“Rifiuti, si passi al porta a porta nelle zone di confine di Potenza”

“La raccolta differenziata porta a porta del progetto Conai, come già evidenziato in ogni sede, è lacunoso e non è in grado di assicurare un servizio adeguato alle sue premesse.

Particolare problematicità si riscontrano nelle c.d. “zone di confine”, in cui le postazioni sono prese d’assalto dai cittadini dei comuni limitrofi al capoluogo che lasciano i rifiuti abbandonati nelle prime postazioni che incontrano venendo in città. ”

Lo dichiara in una nota Giuseppe Giuzio, Consigliere Comunale di Fratelli D’Italia di Potenza.

“Ora è al vaglio della prima commissione consiliare permanente del comune di Potenza il regolamento per la video sorveglianza, ma se si pensa che possa essere risolutivo ci si sbaglia di grosso.
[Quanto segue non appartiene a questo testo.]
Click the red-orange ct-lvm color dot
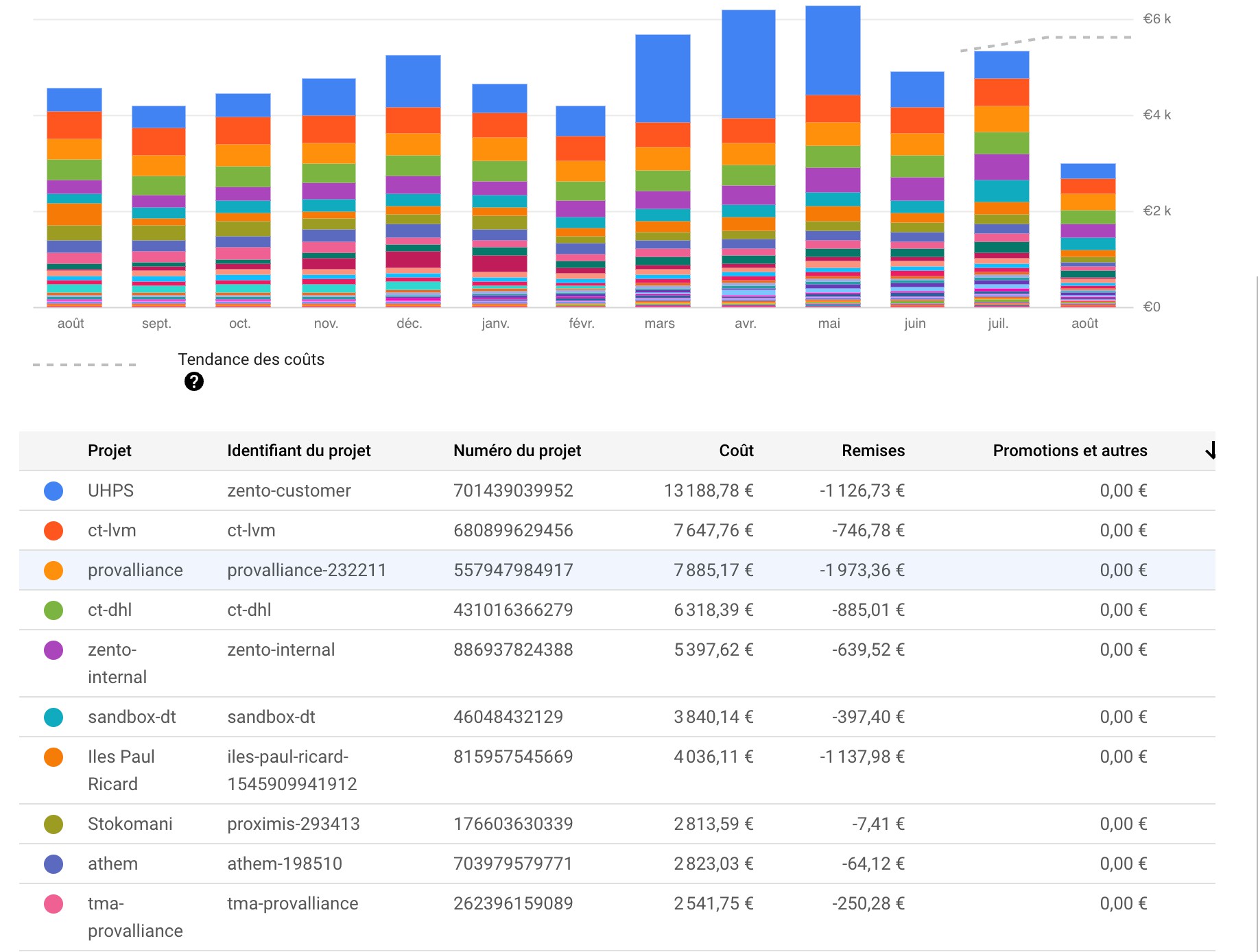 coord(54,530)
La video sorveglianza può essere un palliativo, non certo la soluzione, in virtù anche del fatto che in molte zone le telecamere non sono presenti e attualmente di controlli non vi è traccia.
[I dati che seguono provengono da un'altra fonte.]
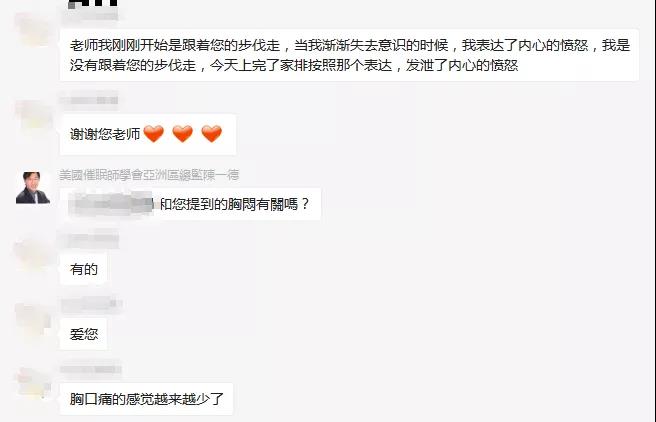This screenshot has width=656, height=422.
Task: Select the 爱您 message bubble
Action: pos(83,334)
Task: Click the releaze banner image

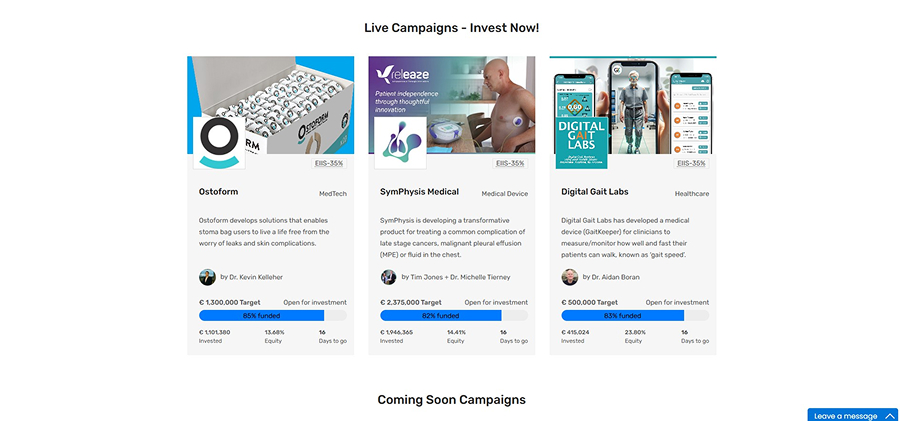Action: (452, 105)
Non credo che sia davvero uno strumento decisivo contro l’inciviltà e, rimettere il tutto al tema della video sorveglianza rischia di diventare un modo per distogliere l’attenzione ed affrontare in modo semplicistico un problema che è invece complesso.”

“Bisognerebbe, invece, avere il coraggio – conclude –  di mettere mano al regolamento generale sulla raccolta differenziata, passando almeno nelle “zone di confine” al c.d. porta a porta spinto, volto a rimuovere le postazioni fisse e passare alla raccolta a mani.

Servono più risorse? Si trovino nelle tante economie, che l’amministrazione, sbandiera di aver realizzato in questo specifico settore.”